Dare I go against Codd, but, really, I've found it very convenient to be
able to export a single table, TRUNCATE it, clean up the data in another
program, and pull it back in. It's much more of a pain to have to dump the
whole db (neccessary or at least sanity preserving if there are lots of
complicated foreign key or trigger rules) or to drop/recreate the
triggers/rules.

The security issue is important, though: it's very likely that I might want
to let an certain class of user DELETE a record (with all the usual
rules/triggers/RI applying), but not let them bypass all that to TRUNCATE.

But I still wouldn't want to see hassle-free truncation disappear in the
name of security or idiot-proofing, if there are reasonable compromises.

- J.

Joel BURTON | joel@joelburton.com | joelburton.com | aim: wjoelburton
Knowledge Management & Technology Consultant



Re: TRUNCATE

From
"Joel Burton"
Date:
> -----Original Message-----
> From: Christopher Kings-Lynne [mailto:chriskl@familyhealth.com.au]
> Sent: Sunday, May 12, 2002 10:17 PM
> To: Joel Burton; Tom Lane; Rod Taylor
> Cc: Hackers List
> Subject: RE: [HACKERS] TRUNCATE
>
>
> > I'm happy w/o the FORCE option (just let TRUNCATE do it), but if enough
> > people think that the FORCE keyword should be added to allow
> overriding of
> > triggers, that could be a good compromise.
> >
> > But, please, don't take away the ability to TRUNCATE. Doing it
> when there
> > are triggers is one the strengths of TRUNCATE, IMNSHO.
>
> It seems to me that there's more and more need for an 'SET CONSTRAINTS
> DISABLED' and 'SET CONSTRAINTS ENABLED' command that affects only foreign
> keys.  This would basically make it ignore foreign key checks for the
> remainder of the transaction.  This could be used before a
> TRUNCATE command,
> and would also be essential when we switch to dumping ALTER TABLE/FOREIGN
> KEY commands in pg_dump, and we don't want them to be checked...

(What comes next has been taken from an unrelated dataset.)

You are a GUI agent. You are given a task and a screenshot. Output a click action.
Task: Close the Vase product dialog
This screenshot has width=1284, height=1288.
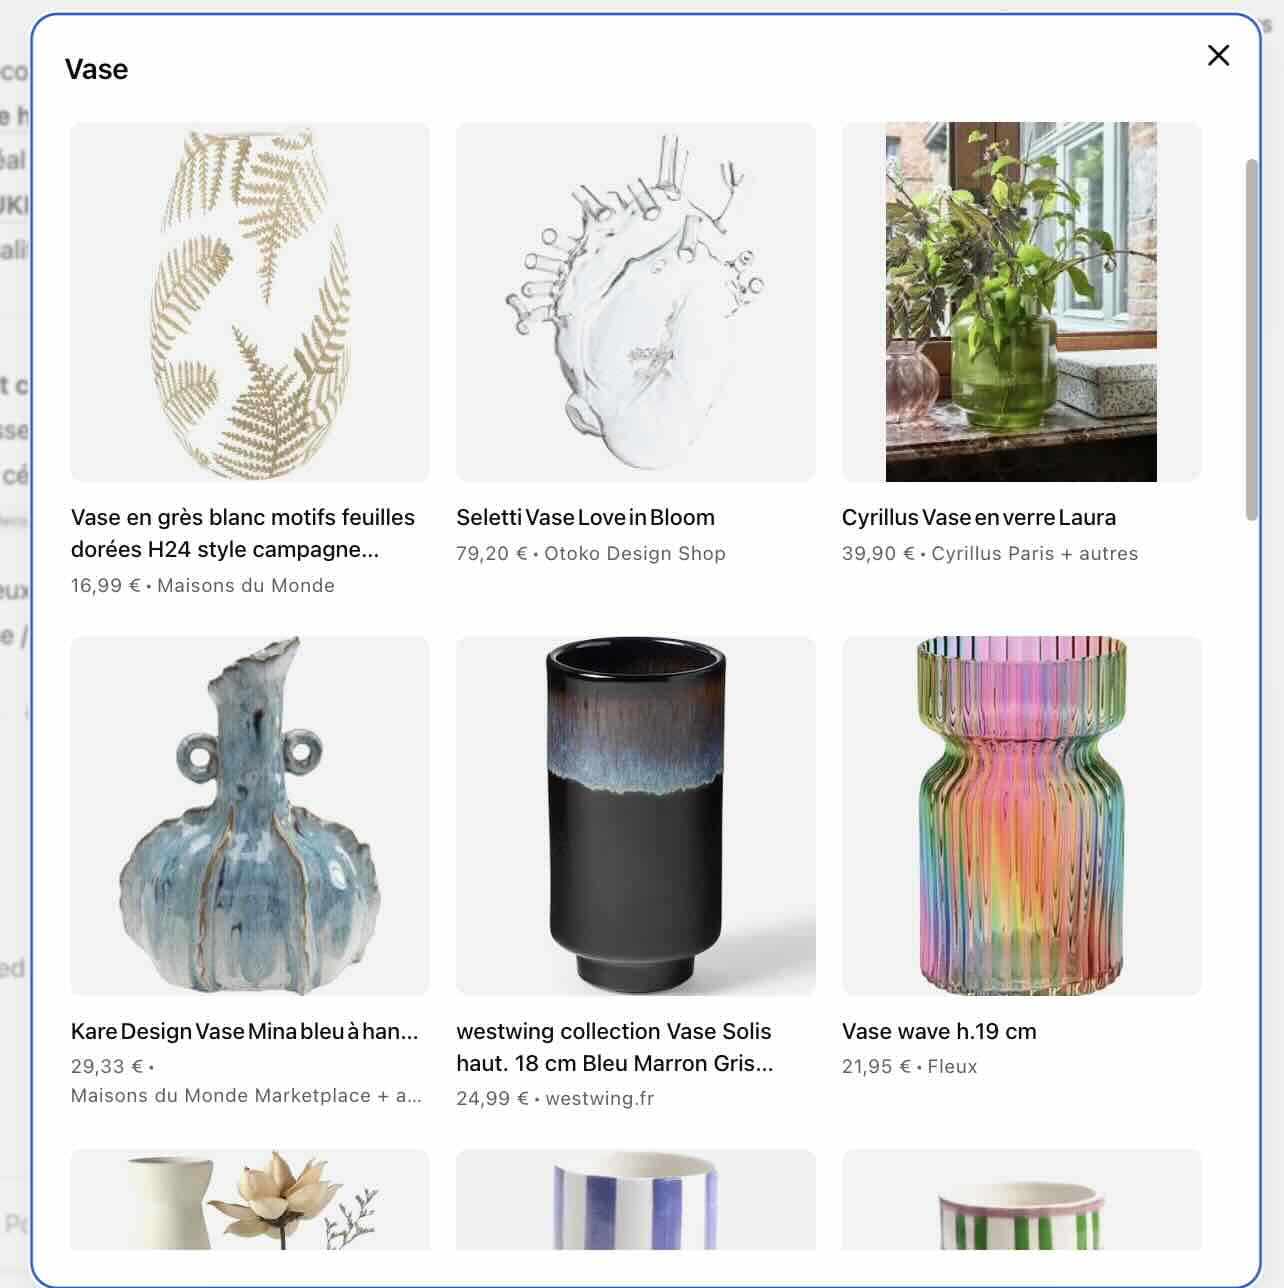[1218, 55]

This would be different than SET CONSTRAINTS DEFERRED, in that DISABLED
would never perform the checks, even at the end of the transaction?

- J.

Joel BURTON | joel@joelburton.com | joelburton.com | aim: wjoelburton
Knowledge Management & Technology Consultant



Re: TRUNCATE

From
nconway@klamath.dyndns.org (Neil Conway)
Date:
On Mon, May 13, 2002 at 10:17:07AM +0800, Christopher Kings-Lynne wrote:
> > I'm happy w/o the FORCE option (just let TRUNCATE do it), but if enough
> > people think that the FORCE keyword should be added to allow overriding of
> > triggers, that could be a good compromise.
> >
> > But, please, don't take away the ability to TRUNCATE. Doing it when there
> > are triggers is one the strengths of TRUNCATE, IMNSHO.
> 
> It seems to me that there's more and more need for an 'SET CONSTRAINTS
> DISABLED' and 'SET CONSTRAINTS ENABLED' command that affects only foreign
> keys.

I really dislike the idea of referring to "constraints" but only affecting
foreign key constraints.

And what would be the security/data-integrity ramifications of allowing
this?

Cheers,

Neil

-- 
Neil Conway <neilconway@rogers.com>
PGP Key ID: DB3C29FC


Re: TRUNCATE

From
"Christopher Kings-Lynne"
Date:
> > It seems to me that there's more and more need for an 'SET CONSTRAINTS
> > DISABLED' and 'SET CONSTRAINTS ENABLED' command that affects
> only foreign
> > keys.
>
> I really dislike the idea of referring to "constraints" but only affecting
> foreign key constraints.

All the other SET CONSTRAINTS statments refer only to foreign keys...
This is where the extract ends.